As for llGetPermissions() and  llGetPermissionsKey(), I don't think those are useful in this context, because they deal with specific "run-time permissions", not "experience permissions" which are a whole different ballgame.

Besides, to actually trigger an event, you'd need to use llRequestPermissions, but that would trigger the run_time_permissions event, which will not allow llTeleportAgent() to work on anyone other than the owner.

Hence, the need to call llRequestExperiencePermissions() instead, in order to trigger a experience_permissions event.

[Qie Niangao]

11 hours ago, LoneWolfiNTj said:

The only way I've managed to get llTeleportAgent() to actually work for someone other than the owner of the teleporter is to call it from within a experience_permissions event.
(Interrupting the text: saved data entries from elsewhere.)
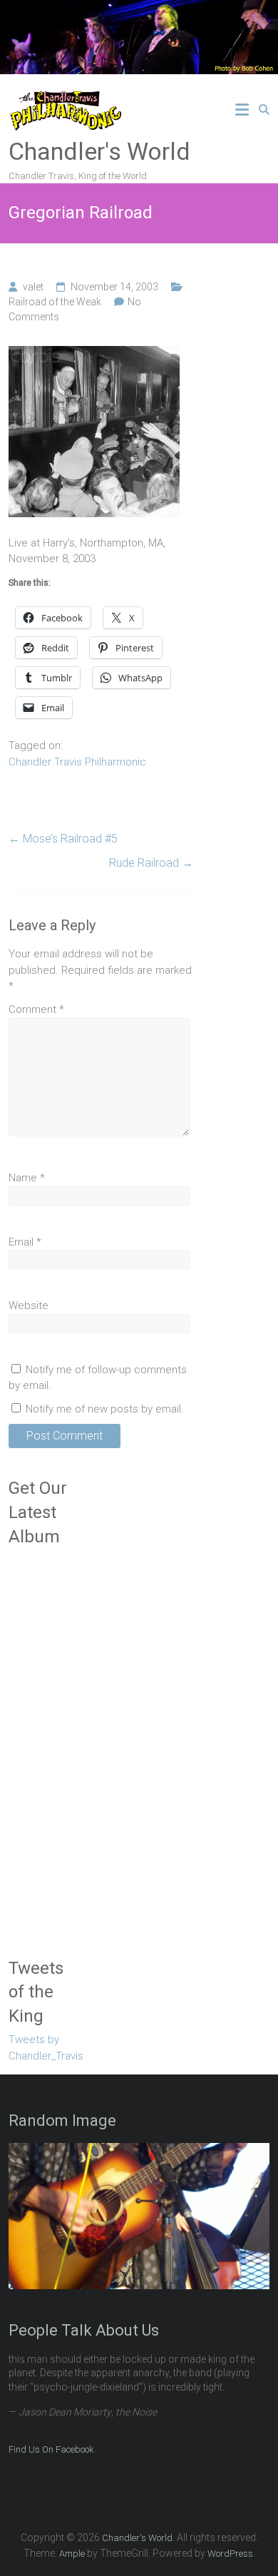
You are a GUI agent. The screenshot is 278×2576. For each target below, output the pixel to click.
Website (28, 1305)
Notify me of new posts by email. (105, 1408)
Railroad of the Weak (55, 301)
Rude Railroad (151, 863)
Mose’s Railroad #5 (63, 838)
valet (33, 286)
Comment (36, 1009)
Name (27, 1177)
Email (25, 1242)
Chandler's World (99, 151)
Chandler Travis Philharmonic (77, 761)
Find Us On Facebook (51, 2449)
Not sure there's any real reason to teleport from anything but the experience_permissions event, but the following little script seems to teleport directly from a collision event, after the first time the agent grants permissions, both for me and a non-owning alt.
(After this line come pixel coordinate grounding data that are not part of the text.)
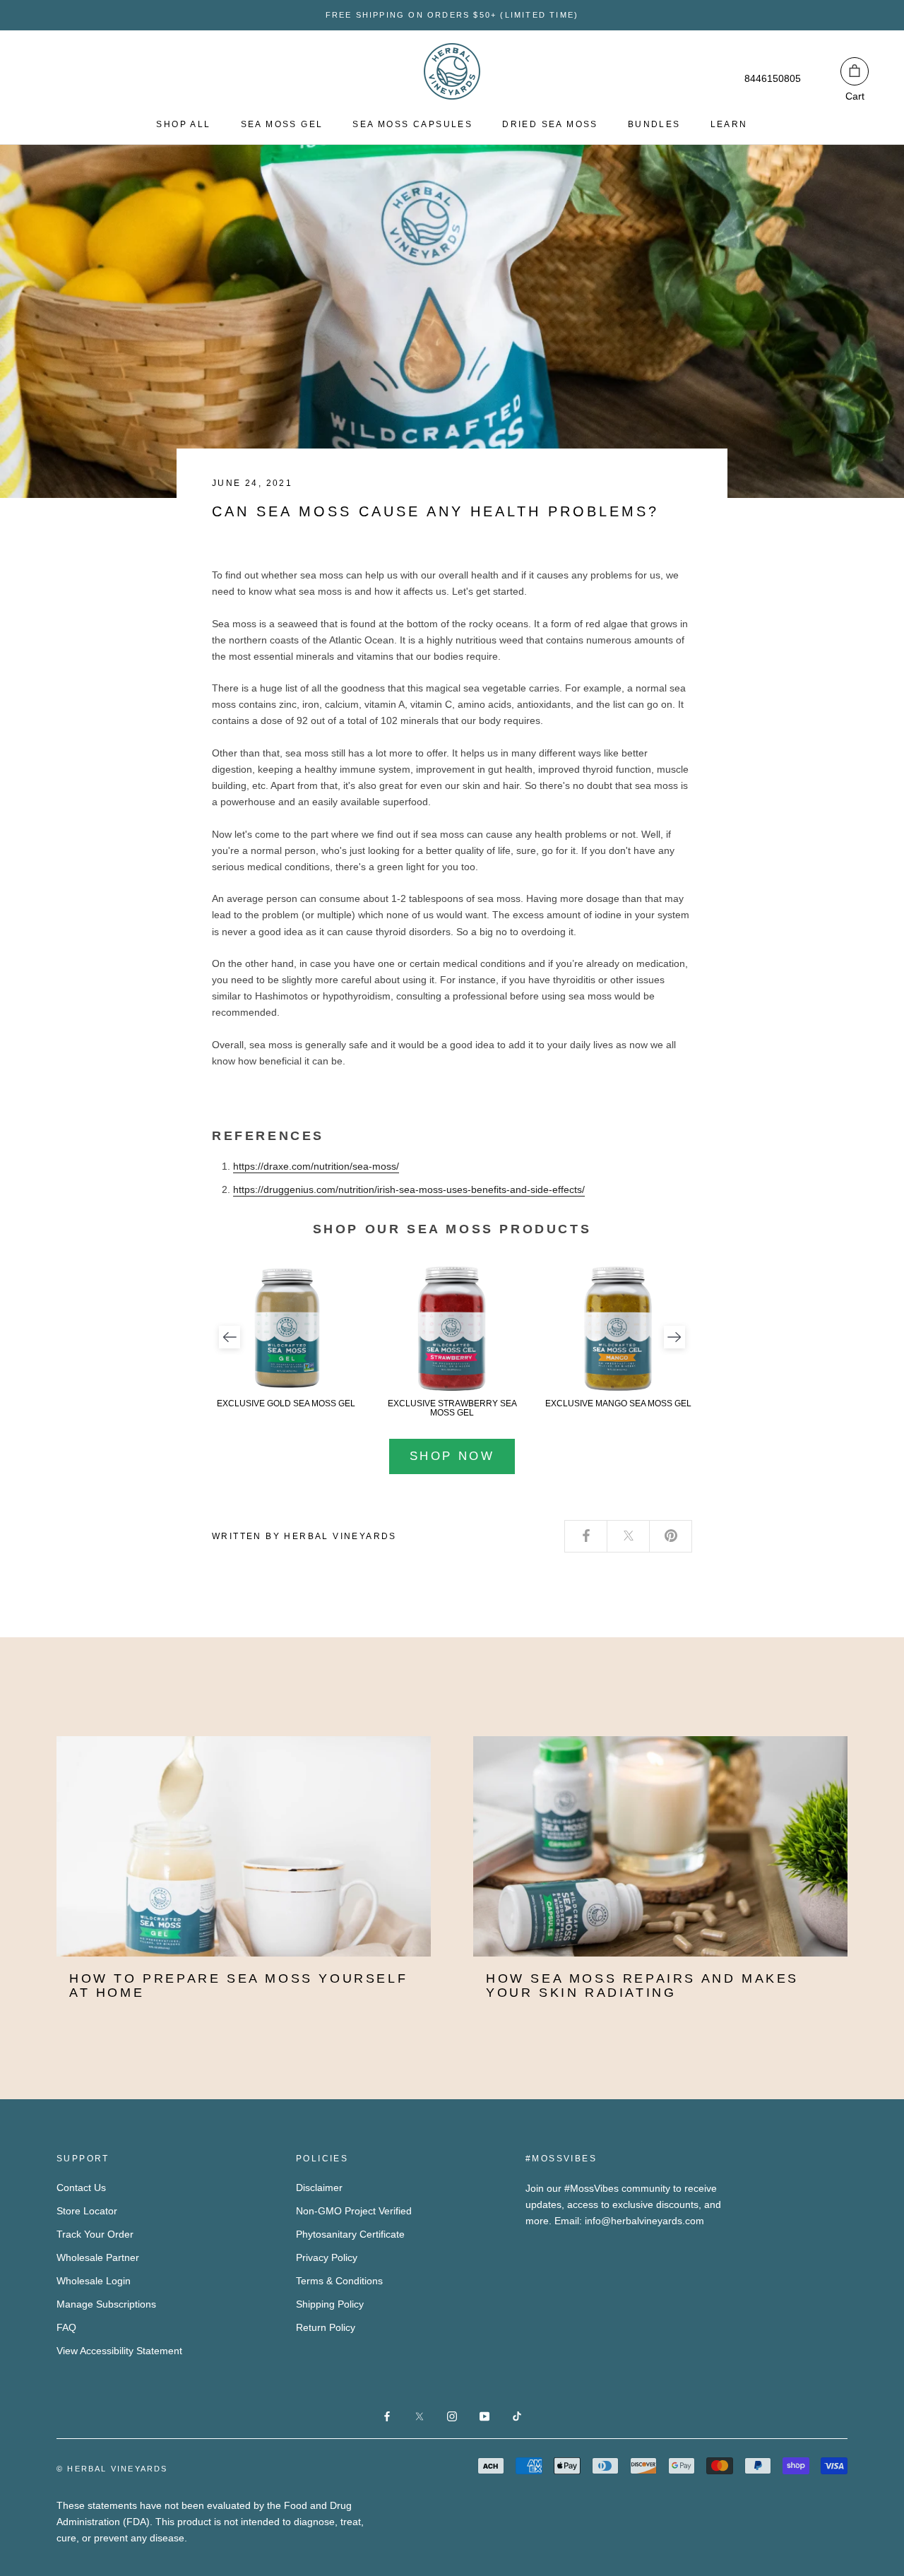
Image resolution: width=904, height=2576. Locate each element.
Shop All (183, 124)
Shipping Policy (330, 2304)
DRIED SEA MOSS (550, 124)
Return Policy (325, 2327)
vector destiny = <41, 89, 20>;
vector facing = <42, 89, 20>;

default
{
    collision_start(integer num_detected)
    {
        key collider = llDetectedKey(0);
        if (ZERO_VECTOR != llGetAgentSize(collider))
        {
            if ((collider == llGetPermissionsKey())
                && (PERMISSION_TELEPORT & llGetPermissions()))
            {
                llWhisper(0, "TELEPORTING FROM collision_start");
                llTeleportAgent(collider, "", destiny, facing);
            }
            else
                llRequestExperiencePermissions(collider, "");
        }
    }
    experience_permissions(key agent)
    {
        llWhisper(0, "teleporting from experience_permissions");
        llTeleportAgent(agent, "", destiny, facing);
    }
    experience_permissions_denied(key agent, integer reason)
    {
        llOwnerSay("NO PERMS, reason:"+(string)reason);
    }
}

Incidentally, to the subject of the thread, this should emit "NO PERMS" messages when the teleported agent steps off experience-scoped land if that works the way I think it does.